|
A Proposal for
Monitoring and Enforcing Regulations
on Intensive Livestock Operations
Submitted by the National Farmers Union
Region 7 (Alberta)
To the Sustainable Management of the Livestock
Industry in Alberta Committee
Barrhead, Alberta January 31, 2001
Preface
The National Farmers Union welcomes this opportunity to bring the views
of its family farm members to the Alberta government. The NFU is a
direct-membership national farm organization that works on behalf of
family farmers and rural communities.
Intensive Livestock Operations (ILOs) and their regulation are
increasingly controversial. Many organizations and individuals believe
that huge, corporate-owned or vertically-integrated hog barns and feedlots
damage the viability of family farms and communities, threaten the
environment and water supplies, and threaten human health.

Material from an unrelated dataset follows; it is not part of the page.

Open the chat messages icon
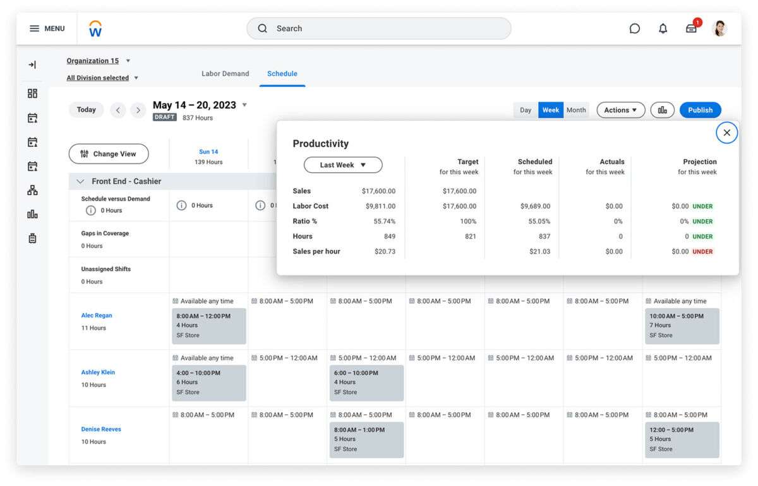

This brief will leave aside many of the larger issues of sustainability
and social and environmental damage resulting from ILOs, and address the
narrow issues of how government might organize its various levels to
effectively regulate ILOs.
The responsibilities of various levels of
government
1. The NFU recommends that
the Provincial Government retain responsibility for legislating a
Provincial Code of Practice for ILOs, Health Standards, and Environmental
Standards.
Health, safety, and environmental protection are the legitimate
jurisdictions of the Province. The need for consistency, to protect all
Alberta residents equally, requires provincial standards and legislation
for manure handling, watershed protection, odour, flies, and a host of
other factors that have the potential to damage the health of Albertans or
the quality of Alberta land, air, or water.
ILOs threaten surface and groundwater. One U.S. report documents over
100 spills or dumping incidents by large-scale livestock producers in one
year, 1999. (1)
The spills and dumping totaled more than 4½ million gallons. The
question of whether large manure lagoons will sometimes leak or spill
their contents has repeatedly been answered in the affirmative.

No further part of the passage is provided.